<<<<

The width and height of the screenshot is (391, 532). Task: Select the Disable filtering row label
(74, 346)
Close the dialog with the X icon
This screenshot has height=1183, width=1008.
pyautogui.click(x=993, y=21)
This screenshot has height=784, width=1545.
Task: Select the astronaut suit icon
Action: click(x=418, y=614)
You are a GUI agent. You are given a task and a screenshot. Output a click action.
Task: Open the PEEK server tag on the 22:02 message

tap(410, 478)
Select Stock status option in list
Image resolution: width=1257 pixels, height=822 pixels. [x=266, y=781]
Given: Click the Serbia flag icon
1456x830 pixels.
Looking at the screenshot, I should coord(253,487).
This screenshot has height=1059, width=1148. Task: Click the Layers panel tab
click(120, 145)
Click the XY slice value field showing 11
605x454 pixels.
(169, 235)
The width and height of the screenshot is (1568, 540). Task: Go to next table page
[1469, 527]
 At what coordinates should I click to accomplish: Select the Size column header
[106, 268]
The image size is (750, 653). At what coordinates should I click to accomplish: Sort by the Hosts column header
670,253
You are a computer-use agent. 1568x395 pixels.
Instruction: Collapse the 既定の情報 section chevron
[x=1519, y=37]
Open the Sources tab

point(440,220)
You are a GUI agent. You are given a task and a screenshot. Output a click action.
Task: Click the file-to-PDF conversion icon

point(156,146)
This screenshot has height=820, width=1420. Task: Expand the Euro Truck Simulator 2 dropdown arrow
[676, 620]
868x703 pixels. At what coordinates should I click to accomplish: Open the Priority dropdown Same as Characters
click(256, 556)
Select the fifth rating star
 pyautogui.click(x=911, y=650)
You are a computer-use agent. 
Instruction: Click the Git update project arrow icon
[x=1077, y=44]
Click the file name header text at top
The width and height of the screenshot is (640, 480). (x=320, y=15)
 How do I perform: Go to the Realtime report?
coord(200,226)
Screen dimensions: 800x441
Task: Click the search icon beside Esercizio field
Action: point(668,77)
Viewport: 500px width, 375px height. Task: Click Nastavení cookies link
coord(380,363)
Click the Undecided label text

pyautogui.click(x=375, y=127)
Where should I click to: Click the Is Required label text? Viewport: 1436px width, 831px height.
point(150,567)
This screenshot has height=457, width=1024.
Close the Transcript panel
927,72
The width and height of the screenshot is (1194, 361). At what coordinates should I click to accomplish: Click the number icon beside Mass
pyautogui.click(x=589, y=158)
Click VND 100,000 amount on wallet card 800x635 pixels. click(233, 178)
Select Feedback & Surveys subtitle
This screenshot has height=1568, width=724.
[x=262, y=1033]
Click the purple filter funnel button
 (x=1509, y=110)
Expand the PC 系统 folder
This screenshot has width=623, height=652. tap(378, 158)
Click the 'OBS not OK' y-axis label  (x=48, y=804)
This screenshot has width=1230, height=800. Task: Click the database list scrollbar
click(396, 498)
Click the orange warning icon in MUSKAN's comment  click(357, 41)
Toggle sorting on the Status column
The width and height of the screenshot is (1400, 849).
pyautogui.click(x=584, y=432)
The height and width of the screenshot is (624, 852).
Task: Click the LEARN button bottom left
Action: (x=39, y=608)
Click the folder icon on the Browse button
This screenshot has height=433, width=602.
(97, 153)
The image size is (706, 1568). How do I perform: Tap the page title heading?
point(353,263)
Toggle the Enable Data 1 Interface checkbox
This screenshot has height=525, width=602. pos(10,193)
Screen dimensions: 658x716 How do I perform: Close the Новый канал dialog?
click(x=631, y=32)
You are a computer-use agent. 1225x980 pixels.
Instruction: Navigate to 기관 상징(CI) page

>>>>

■ **Work instructions**
From the first line to the last, copy the records without alteration.

■ **Answer space**
The width and height of the screenshot is (391, 532). Task: Select the Disable filtering row label
(74, 346)
Close the dialog with the X icon
This screenshot has height=1183, width=1008.
pyautogui.click(x=993, y=21)
This screenshot has height=784, width=1545.
Task: Select the astronaut suit icon
Action: click(x=418, y=614)
You are a GUI agent. You are given a task and a screenshot. Output a click action.
Task: Open the PEEK server tag on the 22:02 message

tap(410, 478)
Select Stock status option in list
Image resolution: width=1257 pixels, height=822 pixels. [x=266, y=781]
Given: Click the Serbia flag icon
1456x830 pixels.
Looking at the screenshot, I should coord(253,487).
This screenshot has height=1059, width=1148. Task: Click the Layers panel tab
click(120, 145)
Click the XY slice value field showing 11
605x454 pixels.
(169, 235)
The width and height of the screenshot is (1568, 540). Task: Go to next table page
[1469, 527]
 At what coordinates should I click to accomplish: Select the Size column header
[106, 268]
The image size is (750, 653). At what coordinates should I click to accomplish: Sort by the Hosts column header
670,253
You are a computer-use agent. 1568x395 pixels.
Instruction: Collapse the 既定の情報 section chevron
[x=1519, y=37]
Open the Sources tab

point(440,220)
You are a GUI agent. You are given a task and a screenshot. Output a click action.
Task: Click the file-to-PDF conversion icon

point(156,146)
This screenshot has height=820, width=1420. Task: Expand the Euro Truck Simulator 2 dropdown arrow
[676, 620]
868x703 pixels. At what coordinates should I click to accomplish: Open the Priority dropdown Same as Characters
click(256, 556)
Select the fifth rating star
 pyautogui.click(x=911, y=650)
You are a computer-use agent. 
Instruction: Click the Git update project arrow icon
[x=1077, y=44]
Click the file name header text at top
The width and height of the screenshot is (640, 480). (x=320, y=15)
 How do I perform: Go to the Realtime report?
coord(200,226)
Screen dimensions: 800x441
Task: Click the search icon beside Esercizio field
Action: point(668,77)
Viewport: 500px width, 375px height. Task: Click Nastavení cookies link
coord(380,363)
Click the Undecided label text

pyautogui.click(x=375, y=127)
Where should I click to: Click the Is Required label text? Viewport: 1436px width, 831px height.
point(150,567)
This screenshot has height=457, width=1024.
Close the Transcript panel
927,72
The width and height of the screenshot is (1194, 361). At what coordinates should I click to accomplish: Click the number icon beside Mass
pyautogui.click(x=589, y=158)
Click VND 100,000 amount on wallet card 800x635 pixels. click(233, 178)
Select Feedback & Surveys subtitle
This screenshot has height=1568, width=724.
[x=262, y=1033]
Click the purple filter funnel button
 (x=1509, y=110)
Expand the PC 系统 folder
This screenshot has width=623, height=652. tap(378, 158)
Click the 'OBS not OK' y-axis label  (x=48, y=804)
This screenshot has width=1230, height=800. Task: Click the database list scrollbar
click(396, 498)
Click the orange warning icon in MUSKAN's comment  click(357, 41)
Toggle sorting on the Status column
The width and height of the screenshot is (1400, 849).
pyautogui.click(x=584, y=432)
The height and width of the screenshot is (624, 852).
Task: Click the LEARN button bottom left
Action: (x=39, y=608)
Click the folder icon on the Browse button
This screenshot has height=433, width=602.
(97, 153)
The image size is (706, 1568). How do I perform: Tap the page title heading?
point(353,263)
Toggle the Enable Data 1 Interface checkbox
This screenshot has height=525, width=602. pos(10,193)
Screen dimensions: 658x716 How do I perform: Close the Новый канал dialog?
click(x=631, y=32)
You are a computer-use agent. 1225x980 pixels.
Instruction: Navigate to 기관 상징(CI) page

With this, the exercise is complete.